**PROBLEM TO WORK ON**
Copy the following entries word for word.

**Click-target data**
** START **

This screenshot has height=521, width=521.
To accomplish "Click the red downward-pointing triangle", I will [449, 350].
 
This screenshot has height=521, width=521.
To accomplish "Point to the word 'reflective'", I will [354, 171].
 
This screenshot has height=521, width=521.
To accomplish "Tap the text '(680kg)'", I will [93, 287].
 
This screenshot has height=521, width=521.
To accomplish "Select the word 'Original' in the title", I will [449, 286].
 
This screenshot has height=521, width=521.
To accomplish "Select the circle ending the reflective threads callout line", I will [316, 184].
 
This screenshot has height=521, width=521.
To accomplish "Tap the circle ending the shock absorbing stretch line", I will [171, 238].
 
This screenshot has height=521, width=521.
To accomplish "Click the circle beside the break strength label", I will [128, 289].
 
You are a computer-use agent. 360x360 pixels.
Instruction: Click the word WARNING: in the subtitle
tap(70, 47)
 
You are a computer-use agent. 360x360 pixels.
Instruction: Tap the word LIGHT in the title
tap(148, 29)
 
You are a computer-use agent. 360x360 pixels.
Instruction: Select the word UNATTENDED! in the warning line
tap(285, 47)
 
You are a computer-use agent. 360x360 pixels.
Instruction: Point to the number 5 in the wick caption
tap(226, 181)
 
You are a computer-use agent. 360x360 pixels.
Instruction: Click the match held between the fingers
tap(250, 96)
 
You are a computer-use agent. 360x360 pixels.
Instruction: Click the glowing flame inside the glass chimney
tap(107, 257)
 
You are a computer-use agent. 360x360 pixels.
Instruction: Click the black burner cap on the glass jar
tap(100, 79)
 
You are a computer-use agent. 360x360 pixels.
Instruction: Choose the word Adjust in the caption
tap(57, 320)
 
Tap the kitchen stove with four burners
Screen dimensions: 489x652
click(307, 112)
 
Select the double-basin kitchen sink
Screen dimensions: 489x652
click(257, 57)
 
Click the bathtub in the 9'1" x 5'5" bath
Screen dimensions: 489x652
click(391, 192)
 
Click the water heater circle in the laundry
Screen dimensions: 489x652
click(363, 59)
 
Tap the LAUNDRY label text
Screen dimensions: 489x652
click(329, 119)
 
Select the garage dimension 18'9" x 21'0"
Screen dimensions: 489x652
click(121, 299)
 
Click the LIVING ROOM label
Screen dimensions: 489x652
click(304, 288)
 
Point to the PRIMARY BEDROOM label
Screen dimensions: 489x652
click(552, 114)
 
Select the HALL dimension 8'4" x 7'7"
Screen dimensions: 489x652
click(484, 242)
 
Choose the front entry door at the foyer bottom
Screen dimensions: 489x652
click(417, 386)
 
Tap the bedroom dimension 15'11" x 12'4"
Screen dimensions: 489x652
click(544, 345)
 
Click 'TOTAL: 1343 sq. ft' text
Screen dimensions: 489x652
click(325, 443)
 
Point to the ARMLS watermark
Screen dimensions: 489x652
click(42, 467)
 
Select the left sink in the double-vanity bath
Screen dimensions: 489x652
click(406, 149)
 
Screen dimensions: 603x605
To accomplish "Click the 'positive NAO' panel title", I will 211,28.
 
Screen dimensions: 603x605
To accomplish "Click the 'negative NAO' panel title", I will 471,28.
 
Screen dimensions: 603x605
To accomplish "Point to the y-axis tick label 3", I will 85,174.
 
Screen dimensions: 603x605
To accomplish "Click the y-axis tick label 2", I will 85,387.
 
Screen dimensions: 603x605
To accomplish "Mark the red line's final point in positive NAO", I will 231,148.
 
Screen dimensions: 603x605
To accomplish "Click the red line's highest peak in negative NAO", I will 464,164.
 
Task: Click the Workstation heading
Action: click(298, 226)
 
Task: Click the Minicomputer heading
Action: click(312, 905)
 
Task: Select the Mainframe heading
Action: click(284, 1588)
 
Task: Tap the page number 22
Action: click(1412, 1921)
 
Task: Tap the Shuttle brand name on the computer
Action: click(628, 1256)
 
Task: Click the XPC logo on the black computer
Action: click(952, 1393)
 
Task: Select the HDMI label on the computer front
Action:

** END **

**EXERCISE ANSWER**
This screenshot has height=521, width=521.
To accomplish "Click the red downward-pointing triangle", I will [449, 350].
 
This screenshot has height=521, width=521.
To accomplish "Point to the word 'reflective'", I will [354, 171].
 
This screenshot has height=521, width=521.
To accomplish "Tap the text '(680kg)'", I will [93, 287].
 
This screenshot has height=521, width=521.
To accomplish "Select the word 'Original' in the title", I will [449, 286].
 
This screenshot has height=521, width=521.
To accomplish "Select the circle ending the reflective threads callout line", I will [316, 184].
 
This screenshot has height=521, width=521.
To accomplish "Tap the circle ending the shock absorbing stretch line", I will [171, 238].
 
This screenshot has height=521, width=521.
To accomplish "Click the circle beside the break strength label", I will [128, 289].
 
You are a computer-use agent. 360x360 pixels.
Instruction: Click the word WARNING: in the subtitle
tap(70, 47)
 
You are a computer-use agent. 360x360 pixels.
Instruction: Tap the word LIGHT in the title
tap(148, 29)
 
You are a computer-use agent. 360x360 pixels.
Instruction: Select the word UNATTENDED! in the warning line
tap(285, 47)
 
You are a computer-use agent. 360x360 pixels.
Instruction: Point to the number 5 in the wick caption
tap(226, 181)
 
You are a computer-use agent. 360x360 pixels.
Instruction: Click the match held between the fingers
tap(250, 96)
 
You are a computer-use agent. 360x360 pixels.
Instruction: Click the glowing flame inside the glass chimney
tap(107, 257)
 
You are a computer-use agent. 360x360 pixels.
Instruction: Click the black burner cap on the glass jar
tap(100, 79)
 
You are a computer-use agent. 360x360 pixels.
Instruction: Choose the word Adjust in the caption
tap(57, 320)
 
Tap the kitchen stove with four burners
Screen dimensions: 489x652
click(307, 112)
 
Select the double-basin kitchen sink
Screen dimensions: 489x652
click(257, 57)
 
Click the bathtub in the 9'1" x 5'5" bath
Screen dimensions: 489x652
click(391, 192)
 
Click the water heater circle in the laundry
Screen dimensions: 489x652
click(363, 59)
 
Tap the LAUNDRY label text
Screen dimensions: 489x652
click(329, 119)
 
Select the garage dimension 18'9" x 21'0"
Screen dimensions: 489x652
click(121, 299)
 
Click the LIVING ROOM label
Screen dimensions: 489x652
click(304, 288)
 
Point to the PRIMARY BEDROOM label
Screen dimensions: 489x652
click(552, 114)
 
Select the HALL dimension 8'4" x 7'7"
Screen dimensions: 489x652
click(484, 242)
 
Choose the front entry door at the foyer bottom
Screen dimensions: 489x652
click(417, 386)
 
Tap the bedroom dimension 15'11" x 12'4"
Screen dimensions: 489x652
click(544, 345)
 
Click 'TOTAL: 1343 sq. ft' text
Screen dimensions: 489x652
click(325, 443)
 
Point to the ARMLS watermark
Screen dimensions: 489x652
click(42, 467)
 
Select the left sink in the double-vanity bath
Screen dimensions: 489x652
click(406, 149)
 
Screen dimensions: 603x605
To accomplish "Click the 'positive NAO' panel title", I will 211,28.
 
Screen dimensions: 603x605
To accomplish "Click the 'negative NAO' panel title", I will 471,28.
 
Screen dimensions: 603x605
To accomplish "Point to the y-axis tick label 3", I will 85,174.
 
Screen dimensions: 603x605
To accomplish "Click the y-axis tick label 2", I will 85,387.
 
Screen dimensions: 603x605
To accomplish "Mark the red line's final point in positive NAO", I will 231,148.
 
Screen dimensions: 603x605
To accomplish "Click the red line's highest peak in negative NAO", I will 464,164.
 
Task: Click the Workstation heading
Action: click(298, 226)
 
Task: Click the Minicomputer heading
Action: click(312, 905)
 
Task: Select the Mainframe heading
Action: click(284, 1588)
 
Task: Tap the page number 22
Action: click(1412, 1921)
 
Task: Tap the Shuttle brand name on the computer
Action: click(628, 1256)
 
Task: Click the XPC logo on the black computer
Action: click(952, 1393)
 
Task: Select the HDMI label on the computer front
Action:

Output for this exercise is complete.